Figure 4 Reference: Figure 4 (Rhoden and Morgentaler, 2004) illustrates the prevalence of low testosterone as men age. Total testosterone levels below 11.3 nmol/L (325 ng/dL) are often flagged as low, a threshold many clinicians consider very low. Bioavailable testosterone (a combination of free and albumin-bound testosterone) is also measured, with levels under 2.43 nmol/L (70 ng/dL) considered low. This prevalence increases notably with age:

• 20s: Only 5% of men fall below the low testosterone threshold.
• 30s: Approximately 2-3% have low testosterone.
• 40s and beyond: The prevalence gradually rises, reaching 10% in the 40s and 12-13% in the 50s.
• 80s: Around 50% of men in their 80s have low testosterone by total level metrics, while bioavailable levels show even higher prevalence, with about 70% of men affected by their 70s and 30% by their 50s.

More recent studies have reported even bigger increases of a drop in total testosterone across ages, as we are seeing declining testosterone levels year on year in men of the same age. This study described the prevalence of testosterone deficiency, defined as levels below 300 ng/dL (10.4 nmol/L), was 30.8% across the entire sample. By age group, prevalence rates were 22.6% among young men, 35.8% among middle-aged men, and 34.6% among older men.

Problems with lab reference ranges: It is noted within the medical literature that there is geographical, age and environmental differences in some populations used for the reference ranges. These issues are noted within the medical spheres of endocrinology and urology. For example in a study 120 laboratories in 47 states in America it was found that  ‘ranges are predominantly defined by limited population studies of men with unknown medical and reproductive histories’. These discrepancies can also been seen in NHS ranges as note here, that the ranges are ‘locally determined: deemed still representative of current patient population’ but ‘under review by clinical scientist team as a quality improvement action’. Some NHS trusts report low thresholds as far as 6 or 8 nmol/l for adult males which are well below the lower ranges used in many guidelines.

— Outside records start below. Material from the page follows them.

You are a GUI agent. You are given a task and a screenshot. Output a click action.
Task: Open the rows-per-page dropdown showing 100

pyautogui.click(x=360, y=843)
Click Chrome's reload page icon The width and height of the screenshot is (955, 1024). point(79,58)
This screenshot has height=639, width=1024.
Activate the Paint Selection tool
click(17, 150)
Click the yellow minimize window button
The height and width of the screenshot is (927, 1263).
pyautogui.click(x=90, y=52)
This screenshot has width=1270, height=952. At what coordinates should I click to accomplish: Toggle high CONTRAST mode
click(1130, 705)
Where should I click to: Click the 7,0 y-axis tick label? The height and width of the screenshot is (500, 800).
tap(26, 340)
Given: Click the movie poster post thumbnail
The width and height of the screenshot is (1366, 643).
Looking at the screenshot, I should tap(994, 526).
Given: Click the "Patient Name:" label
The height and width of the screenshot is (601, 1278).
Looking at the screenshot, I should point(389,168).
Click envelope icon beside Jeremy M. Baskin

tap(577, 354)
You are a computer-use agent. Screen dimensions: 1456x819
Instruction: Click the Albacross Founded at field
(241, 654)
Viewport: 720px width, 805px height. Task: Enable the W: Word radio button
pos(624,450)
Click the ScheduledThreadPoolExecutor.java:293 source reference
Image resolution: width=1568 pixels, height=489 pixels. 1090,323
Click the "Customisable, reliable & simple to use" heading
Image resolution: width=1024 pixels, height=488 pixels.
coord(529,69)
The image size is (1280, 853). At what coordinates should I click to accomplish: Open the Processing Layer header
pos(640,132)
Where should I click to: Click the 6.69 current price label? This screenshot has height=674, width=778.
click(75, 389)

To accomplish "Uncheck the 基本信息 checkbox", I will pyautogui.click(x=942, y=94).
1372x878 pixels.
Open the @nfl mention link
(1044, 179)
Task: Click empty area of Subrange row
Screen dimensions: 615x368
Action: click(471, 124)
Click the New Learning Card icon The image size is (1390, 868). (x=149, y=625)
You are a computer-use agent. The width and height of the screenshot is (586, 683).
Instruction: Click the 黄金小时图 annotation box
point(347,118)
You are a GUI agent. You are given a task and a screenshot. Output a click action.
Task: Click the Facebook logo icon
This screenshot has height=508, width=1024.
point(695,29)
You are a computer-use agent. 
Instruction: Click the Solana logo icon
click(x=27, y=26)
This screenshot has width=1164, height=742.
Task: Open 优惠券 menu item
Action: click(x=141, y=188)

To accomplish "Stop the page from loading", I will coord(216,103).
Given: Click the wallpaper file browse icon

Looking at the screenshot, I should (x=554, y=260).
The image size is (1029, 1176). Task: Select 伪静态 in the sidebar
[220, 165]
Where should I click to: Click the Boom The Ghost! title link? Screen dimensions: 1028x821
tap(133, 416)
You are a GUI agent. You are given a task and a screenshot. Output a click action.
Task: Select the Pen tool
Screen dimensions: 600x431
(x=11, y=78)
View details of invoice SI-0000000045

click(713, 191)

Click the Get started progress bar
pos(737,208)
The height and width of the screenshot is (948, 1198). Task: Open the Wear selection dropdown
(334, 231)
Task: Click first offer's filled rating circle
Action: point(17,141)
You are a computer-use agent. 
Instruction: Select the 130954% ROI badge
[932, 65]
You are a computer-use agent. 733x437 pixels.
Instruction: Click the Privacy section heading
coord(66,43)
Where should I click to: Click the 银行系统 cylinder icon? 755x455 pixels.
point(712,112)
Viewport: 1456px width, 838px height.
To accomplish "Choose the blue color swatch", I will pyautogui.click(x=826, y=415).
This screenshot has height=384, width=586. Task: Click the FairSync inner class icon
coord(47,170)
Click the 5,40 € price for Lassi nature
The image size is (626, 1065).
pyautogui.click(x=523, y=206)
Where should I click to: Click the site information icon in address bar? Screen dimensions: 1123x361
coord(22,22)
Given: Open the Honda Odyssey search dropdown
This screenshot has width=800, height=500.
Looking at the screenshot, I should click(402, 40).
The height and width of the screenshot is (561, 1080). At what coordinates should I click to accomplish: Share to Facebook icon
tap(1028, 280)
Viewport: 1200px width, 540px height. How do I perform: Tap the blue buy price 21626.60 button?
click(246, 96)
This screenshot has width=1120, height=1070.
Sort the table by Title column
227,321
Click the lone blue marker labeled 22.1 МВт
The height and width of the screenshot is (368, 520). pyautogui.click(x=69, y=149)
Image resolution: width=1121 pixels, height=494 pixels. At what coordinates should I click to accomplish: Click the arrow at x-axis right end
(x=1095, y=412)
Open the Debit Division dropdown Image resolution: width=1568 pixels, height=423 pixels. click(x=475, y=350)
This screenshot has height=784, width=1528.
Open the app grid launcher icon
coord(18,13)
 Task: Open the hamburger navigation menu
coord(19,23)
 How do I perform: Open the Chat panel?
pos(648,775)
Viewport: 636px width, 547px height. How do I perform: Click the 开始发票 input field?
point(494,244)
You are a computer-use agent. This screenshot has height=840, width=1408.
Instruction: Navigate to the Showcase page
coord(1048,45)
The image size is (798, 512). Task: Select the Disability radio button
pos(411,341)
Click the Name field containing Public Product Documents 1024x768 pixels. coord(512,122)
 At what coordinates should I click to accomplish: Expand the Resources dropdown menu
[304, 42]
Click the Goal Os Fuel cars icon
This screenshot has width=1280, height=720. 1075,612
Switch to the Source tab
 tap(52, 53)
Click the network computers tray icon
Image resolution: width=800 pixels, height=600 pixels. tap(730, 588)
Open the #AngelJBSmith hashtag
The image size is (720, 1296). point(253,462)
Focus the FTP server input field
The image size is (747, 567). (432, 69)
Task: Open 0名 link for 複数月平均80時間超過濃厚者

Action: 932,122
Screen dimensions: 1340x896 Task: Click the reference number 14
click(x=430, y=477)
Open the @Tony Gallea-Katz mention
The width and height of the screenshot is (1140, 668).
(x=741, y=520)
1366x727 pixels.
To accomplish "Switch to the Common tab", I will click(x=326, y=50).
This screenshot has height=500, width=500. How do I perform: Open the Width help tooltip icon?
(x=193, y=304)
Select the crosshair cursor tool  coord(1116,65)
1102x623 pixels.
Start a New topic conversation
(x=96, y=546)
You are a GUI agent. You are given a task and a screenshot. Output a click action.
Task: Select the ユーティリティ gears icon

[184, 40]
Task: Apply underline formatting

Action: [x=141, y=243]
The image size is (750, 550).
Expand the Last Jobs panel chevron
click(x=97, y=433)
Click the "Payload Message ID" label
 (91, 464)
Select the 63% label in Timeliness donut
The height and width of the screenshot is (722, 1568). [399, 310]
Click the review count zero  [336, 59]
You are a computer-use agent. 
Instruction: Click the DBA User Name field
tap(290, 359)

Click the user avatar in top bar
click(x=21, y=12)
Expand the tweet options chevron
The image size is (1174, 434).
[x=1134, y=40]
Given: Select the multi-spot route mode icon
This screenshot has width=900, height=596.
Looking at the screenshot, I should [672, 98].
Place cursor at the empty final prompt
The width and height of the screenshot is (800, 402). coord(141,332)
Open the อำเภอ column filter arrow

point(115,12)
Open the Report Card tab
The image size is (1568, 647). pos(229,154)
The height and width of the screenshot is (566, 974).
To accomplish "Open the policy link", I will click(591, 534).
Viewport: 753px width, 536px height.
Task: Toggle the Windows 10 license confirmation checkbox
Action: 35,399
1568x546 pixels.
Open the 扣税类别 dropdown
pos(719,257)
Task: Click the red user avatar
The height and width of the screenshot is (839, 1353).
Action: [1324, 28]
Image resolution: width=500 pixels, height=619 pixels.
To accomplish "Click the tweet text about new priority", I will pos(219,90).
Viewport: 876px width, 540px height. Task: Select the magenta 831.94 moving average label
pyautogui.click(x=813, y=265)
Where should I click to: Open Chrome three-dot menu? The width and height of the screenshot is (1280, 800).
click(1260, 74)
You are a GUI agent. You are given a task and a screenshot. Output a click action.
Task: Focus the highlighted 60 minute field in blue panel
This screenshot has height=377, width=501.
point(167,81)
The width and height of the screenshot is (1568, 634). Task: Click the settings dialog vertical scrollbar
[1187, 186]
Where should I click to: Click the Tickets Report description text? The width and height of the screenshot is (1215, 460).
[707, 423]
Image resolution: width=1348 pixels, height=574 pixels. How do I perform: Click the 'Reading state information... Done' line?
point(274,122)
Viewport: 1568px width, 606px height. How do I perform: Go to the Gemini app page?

It is also important to consider that testosterone levels are falling in healthy populations. The reasons for this can be discussed in later blog posts. As discussed, testosterone has large ranges and is not a static physiological marker that is tightly regulated in the body like electrolytes. This raises the question on the reliability of the most up to date references ranges as healthy— are low normal ranges actually ‘normal’?

Declining testosterone levels over time

This study showed that testosterone deficiency has a prevalence of 20% among adolescent and young adult males. We can see this trend in decreasing levels over time. While previous research indicates a general decline in total testosterone (TT) levels across the population compared to previous decades. An elevated body mass index (BMI) correlated with lower TT levels, yet the downward trend in TT remained significant even among men with normal BMI.

Above (Lokeshwar and Soum D. et al, 2021) we can see almost a whopping 15o ng/dL (5.2 nmol/L)decrease in average testosterone levels across groups of young men. As mentioned this downward trend continued even in men with a normal BMI.

There are several key takeaways from this article:

1. Low testosterone should be treated in the presence of symptoms.
2. Lab reference ranges can vary significantly. Due to the huge variability in testosterone levels amongst populations used to calculate lab reference ranges, one cannot assume the lower thresholds of lab reference ranges are always applicable.
3. Free testosterone is a more important metric as it is biologically active.
4. Testosterone deficiency increases with age.
5. Testosterone levels are declining over time even in young men with a healthy BMI. This trend is accelerating rapidly.